Aux termes de ses conclusions déposées à l'audience auxquelles il se réfère, monsieur [X] [M] demande à titre principal de confirmer la décision du bâtonnier et rejeter toute demande plus ample , subsidiairement de ramener l'honoraire dû à de plus justes proportions, et en tout état de cause de condamner la SELARL [N] ET ASSOCIES aux dépens et à lui payer la somme de 1543 euros au titre des frais non compris dans les dépens.
MOTIFS
Conformément aux dispositions de l'article 455 du code de procédure civile, il est renvoyé aux conclusions des parties pour l'exposé des moyens développés au soutien de leurs prétentions respectives
1-sur la recevabilité du recours
Selon les dispositions de l'article 175 du décret n°91-1197 du 27 novembre 1991 organisant la profession d'avocat les réclamations sont soumises au bâtonnier par toutes parties par lettre recommandée avec demande d'avis de réception ou remise contre récépissé... Le bâtonnier prend sa décision dans les quatre mois et cette décision est notifiée, dans les quinze jours de sa date, à l'avocat et à la partie, par le secrétaire de l'ordre, par lettre recommandée avec demande d'avis de réception, la lettre de notification mentionnant, à peine de nullité, le délai et les modalités du recours. Aux termes de l'article 176 de ce décret la décision du bâtonnier est susceptible de recours devant le premier président de la cour d'appel, qui est saisi par l'avocat ou la partie, par lettre recommandée avec demande d'avis de réception dans le délai d'un mois.

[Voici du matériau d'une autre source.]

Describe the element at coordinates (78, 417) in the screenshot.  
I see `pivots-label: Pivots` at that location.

La date de notification de la décision du bâtonnier à la SELARL [N] ET ASSOCIES est inconnue.
Le recours formé dans le mois de la décision elle-même est en tout état de cause recevable.
2- sur le bien fondé du recours
Le bâtonnier de l'ordre des avocats au barreau de Toulon a été saisi le 24 novembre 2021 par monsieur [T] [M] d'une demande de fixation des honoraires dus à la SELARL [N] ET ASSOCIES au titre de son assistance et son conseil dans le cadre de l'indemnisation des suites d'une intervention chirurgicale qu'il considère fautive.

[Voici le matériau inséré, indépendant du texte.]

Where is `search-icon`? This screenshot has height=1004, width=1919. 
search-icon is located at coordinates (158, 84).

Monsieur [M] conteste devoir des honoraires à la SELARL [N] ET ASSOCIES au-delà du barême de sa protection juridique ainsi que cela était prévu par la convention d'honoraires, son conseil ayant lui-même mis fin à sa mission.
Il fait valoir que la clause relative au dessaissement n'est pas applicable en l'absence de dessaisissement en cours de procédure , qu'elle est abusive en ce qu'elle crée un déséquilibre significatif au détriment du consommateur et doit être réputée non écrite.